São 16:40 de uma terça-feira e uma pessoa está a fechar separadores para sair a horas. Chega um email do “departamento de pagamentos”: há uma fatura presa e uma ligação que promete desbloqueá-la em dois cliques. O cursor já vai a caminho do botão. Não é que não saiba o que é o phishing. Fez a formação em março e até teve boa nota. Mas março parece longínquo às 16:40 de uma terça-feira, com a cabeça já no regresso a casa.
O que resolve esse instante não é o que a pessoa aprendeu há três meses. É o que aparece, ou não aparece, no ecrã mesmo às 16:40. E é aí, nesse segundo em que a decisão ainda está aberta, que um nudge se ganha ou se perde.
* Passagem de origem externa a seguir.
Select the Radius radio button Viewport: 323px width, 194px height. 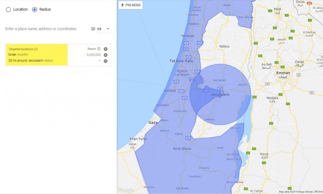[34, 9]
Um nudge é um empurrão suave, um lembrete ou uma ideia breve que procura inclinar uma decisão de segurança para o lado certo sem obrigar a nada. Não é uma repreensão nem um alerta técnico. E aqui está a parte que costumamos saltar: por bem escrito que esteja, se chega na hora errada não muda nada. O mesmo texto, às 16:40 ou três dias antes, não joga o mesmo jogo.
Porque é que um nudge depende tanto do momento?
Quase nenhuma decisão de segurança é deliberada. Perante um email, a maioria das pessoas não raciocina: reage. É o sistema rápido que a economia comportamental descreve, esse piloto automático que nos deixa resolver cem microdecisões por dia sem nos esgotarmos, e é também o primeiro a tropeçar quando alguém mete urgência pelo meio.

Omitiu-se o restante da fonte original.